Where do the differences between Hume and monastics genuinely lie? I suggest
three points:
The monastics view life in a very different context of God, the human self,
and the world. In that context very different things would be useful or
agreeable to oneself or to others than would be in Hume's assumed context of
reality. I hope this is obvious once you think of it and in need of no
development. Of course it might be regarded as an open question (not by Hume) as
to whether they are right about the larger context; and if they are wrong, then
Hume's view that their 'virtues' are vices could be correct. He regarded the
monastic view of life and world as a superstition. (No doubt that would put the
Irish in their place.)
As a result of 1, what the monastic tradition understands by primary virtues,
such as love ("benevolence"?) and justice, is very different from what
Hume has in mind--and, from the "common life" point of view, they are
things much more "extreme" and difficult. Just try plopping down
Paul's statements about love, from I Corinthians 13:1-8, in the middle of Hume's
treatment of benevolence. And the Christian tradition of justice, in which it
ultimately coalesces with love, goes far beyond anything what Hume means by
"justice."
The monastic tradition is concerned about how one becomes virtuous. Hume--in
this, as in so many ways, a remarkably contemporary figure--has nothing serious
to say on this point. (Please correct me if you know of a passage.) Indeed he
says: "The end of all moral speculations is to teach us our duty; and, by
proper representations of the deformity of vice and beauty of virtue, beget
correspondent habits, and engage us to avoid the one, and embrace the
other." (mid-Section I of Enquiry) I confess I can't imagine a Moore, a
Rawls, or a Scanlon saying anything like that--though in a certain convoluted
manner you might get it out of MacIntyre. But Hume then proceeds to say that
this practical goal can't be achieved by reason or by teaching truth; and he
says nothing here--or, I believe, anywhere else--on how the requisite "warm
feelings and prepossessions in favour of virtue, and all disgust or aversion to
vice" are to be cultivated. The monastic tradition, by contrast, is
absolutely centered on this matter of how to do it--where "it" refers
to a life of virtue defined in a much more strenuous manner than anything Hume
has in mind. Most of the practices listed as "monkish virtues" were
actual disciplines for the spiritual life, designed to inculcate virtue, and not
virtues themselves.
So, it seems to me, Hume did not in this case do the requisite preliminary work
of clarification and research before passing his judgment.

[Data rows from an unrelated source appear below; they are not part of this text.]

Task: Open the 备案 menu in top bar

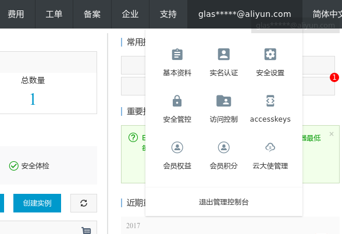Action: point(92,14)
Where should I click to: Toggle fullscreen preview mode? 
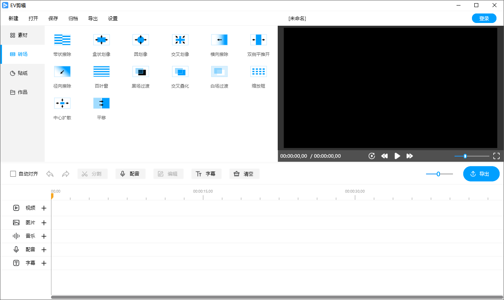tap(496, 156)
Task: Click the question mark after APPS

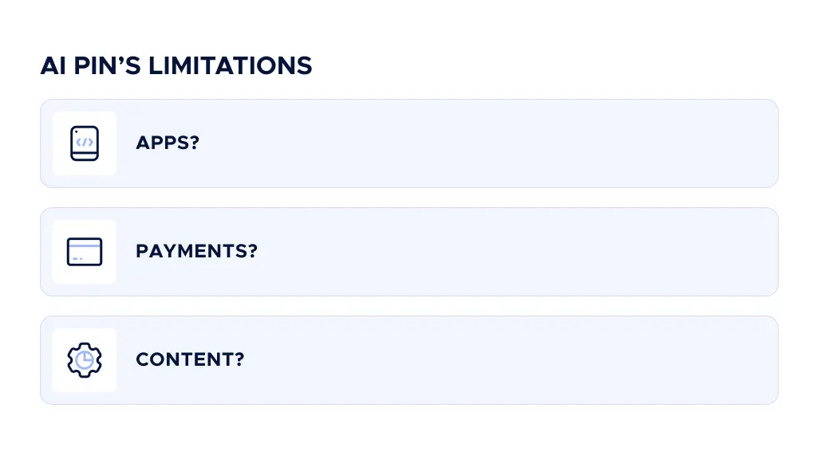Action: coord(194,143)
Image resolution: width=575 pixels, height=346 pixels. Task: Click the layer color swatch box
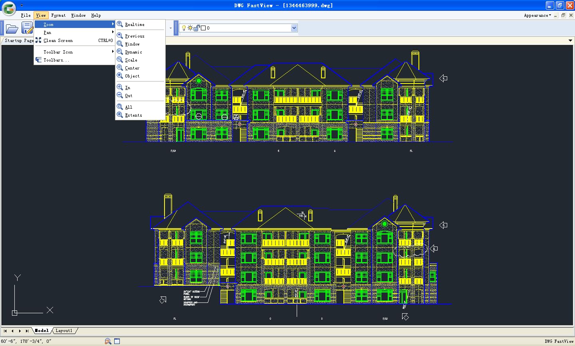(x=203, y=28)
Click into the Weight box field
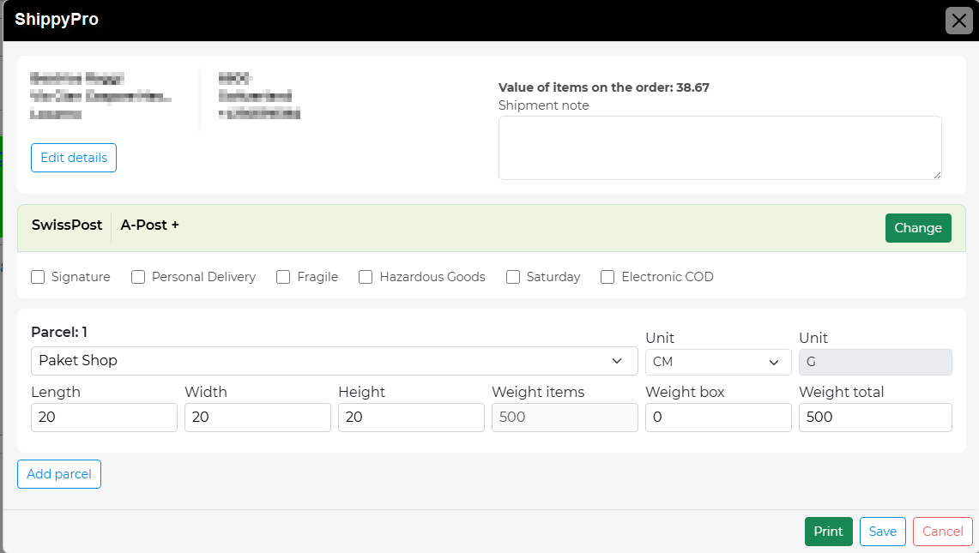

"...reason," he says, "instructs us in the several tendencies of
actions, and humanity makes a distinction in favour of those which are useful
and beneficial." (¶ 3 of Appendix I) "All the circumstances of the
case are supposed to be laid before us, ere we can fix any sentence of blame or
approbation." (mid Appendix I) And: "...in many orders of beauty,
particularly those of the finer arts, it is requisite to employ much reasoning,
in order to feel the proper sentiment; and a false relish may frequently be
corrected by argument and reflection. There are just grounds to conclude, that
moral beauty partakes much of this latter species, and demands the assistance of
our intellectual faculties, in order to give it a suitable influence on the
human mind." (Section I)
The moral sentiment for Hume is, then, a thermometer, not a thermostat. It can
be wrong, and it is wrong when the tendency of the mental quality appraised is
only apparently and not really useful or immediately agreeable. Whether the
"monkish virtues" are really virtues or vices (in Hume's terms)
depends upon the facts of monkish or non-monkish life, which Hume may not have
seen very clearly--or perhaps he did.